El cazador mostrábase contrariado. ¡Qué lástima! Moriría entre las cañas, sin que pudiesen recogerla…
— Búscala, Centella…! Búscala! —gritó Tonet a su perra.
La Centella se arrojó de la barca, lanzándose en el carrizal, con gran estrépito de las cañas que se abrían a su paso.
Tonet sonreía, seguro del éxito: la perra traería el pájaro. Pero el abuelo mostraba cierta incredulidad. Aquellas aves las herían en una punta de la Albufera, y como ganasen el cañar, iban a morir al extremo opuesto. Además, la perra era una antigualla como él. En otros tiempos, cuando la compró Cañamel, valía cualquier cosa, pero ahora no había que confiar en su olfato. Tonet, despreciando las opiniones de su abuelo, se limitaba a repetir:
— Ja vorà vosté…; ja vorà vosté!
Se oía el chapoteo de la perra en el fango del carrizal, tan pronto inmediato como lejano, y los hombres seguían en el silencio de la mañana sus interminables evoluciones, guiándose por el chasquido de las cañas y el rumor de la maleza rompiéndose ante el empuje de la vigorosa bestia. Después de algunos minutos de espera, la vieron salir del carrizal con aspecto desalentado y los ojos tristes, sin llevar nada en la boca.
El viejo barquero sonreía triunfante. ¿Qué decía él…? Pero Tonet, creyéndose en ridículo, apostrofaba a la perra, amenazándola con el puño para que no se aproximara a la barca.
— Búscala…!, búscala! volvió a ordenar con imperio al pobre animal.
Y otra vez se metió entre los carrizos, moviendo la cola con expresión de desconfianza.
Ella encontraría el pájaro. Lo afirmaba Tonet, que la había hecho realizar trabajos más difíciles. De nuevo sonó el chapoteo del animal en la selva acuática. Iba de una parte a otra con indecisión, cambiando a cada momento de pista, sin confianza en su desordenadas carreras, sin osar mostrarse vencida, pues tan pronto como tornaba hacia las barcas, asomando su cabeza entre las cañas, veía el puño del amo y oía el « búscala! » que equivalía a una amenaza.
Varias veces volvió a husmear la pista, y al fin se alejó tanto en sus invisibles carreras, que los cazadores dejaron de oír el ruido de sus patas.
Un ladrido lejano, repetido varias veces, hizo sonreír a Tonet. ¿Qué tal? Su vieja compañera podría tardar, pero nada se le escapaba.

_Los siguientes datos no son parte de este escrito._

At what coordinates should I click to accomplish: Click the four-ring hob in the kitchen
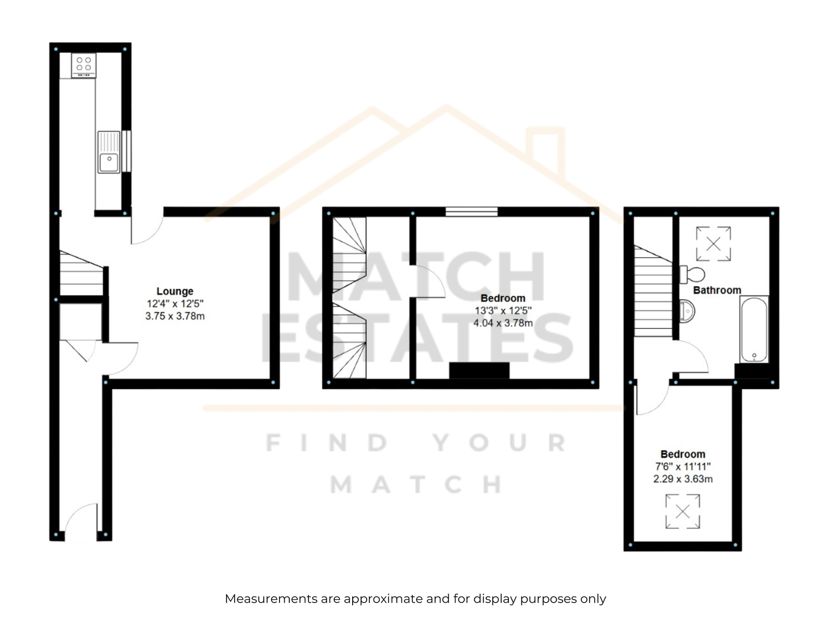point(84,65)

La perra seguía ladrando lejos, muy lejos, con expresión desesperada, pero sin aproximarse. El Cubano silbó.
— Aquí, Centella, aquí!
Comenzó a oírse su chapoteo cada vez más próximo. Se acercaba tronchando cañas, abatiendo hierbas, con gran estrépito de agua removida. Por fin apareció con un objeto en la boca, nadando penosamente.

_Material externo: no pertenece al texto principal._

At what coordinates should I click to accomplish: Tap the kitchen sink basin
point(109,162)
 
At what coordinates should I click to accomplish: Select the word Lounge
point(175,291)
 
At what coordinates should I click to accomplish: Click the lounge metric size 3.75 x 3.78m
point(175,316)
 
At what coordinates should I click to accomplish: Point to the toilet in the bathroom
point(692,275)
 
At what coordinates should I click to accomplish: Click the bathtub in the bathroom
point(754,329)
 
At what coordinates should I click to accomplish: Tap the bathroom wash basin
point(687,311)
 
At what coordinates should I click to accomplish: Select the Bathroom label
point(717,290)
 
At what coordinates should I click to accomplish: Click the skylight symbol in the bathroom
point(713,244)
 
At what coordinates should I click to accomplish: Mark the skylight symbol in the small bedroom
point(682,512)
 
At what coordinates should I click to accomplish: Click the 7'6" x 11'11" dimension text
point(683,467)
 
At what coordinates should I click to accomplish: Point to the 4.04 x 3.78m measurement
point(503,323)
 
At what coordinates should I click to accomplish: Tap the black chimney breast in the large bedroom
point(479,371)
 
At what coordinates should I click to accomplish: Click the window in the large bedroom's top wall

— Aquí Centella, aquí. —seguía gritando Tonet.
Pasó junto a la barca del abuelo, y el cazador se llevó la mano a los ojos como si le hiriese un relámpago.
— Mare de Déu! —gimió aterrado, mientras la escopeta se le iba de las manos.

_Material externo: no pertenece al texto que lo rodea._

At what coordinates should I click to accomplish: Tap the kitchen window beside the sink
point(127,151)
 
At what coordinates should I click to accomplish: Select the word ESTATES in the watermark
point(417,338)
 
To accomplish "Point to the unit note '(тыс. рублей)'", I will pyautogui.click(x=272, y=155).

Tonet se irguió, con la mirada loca, estremecido de pies a cabeza, como si el aire faltase de pronto en sus pulmones. Vio junto a la borda de su barca un lío de trapos, y en él algo lívido y gelatinoso erizado de sanguijuelas: una cabecita hinchada, deforme, negruzca, con las cuencas vacías y colgando de una de ellas el globo de un ojo; todo tan repugnante, tan hediondo, que parecía entenebrecer repentinamente el agua y el espacio, haciendo que en pleno sol cayese la noche sobre el lago.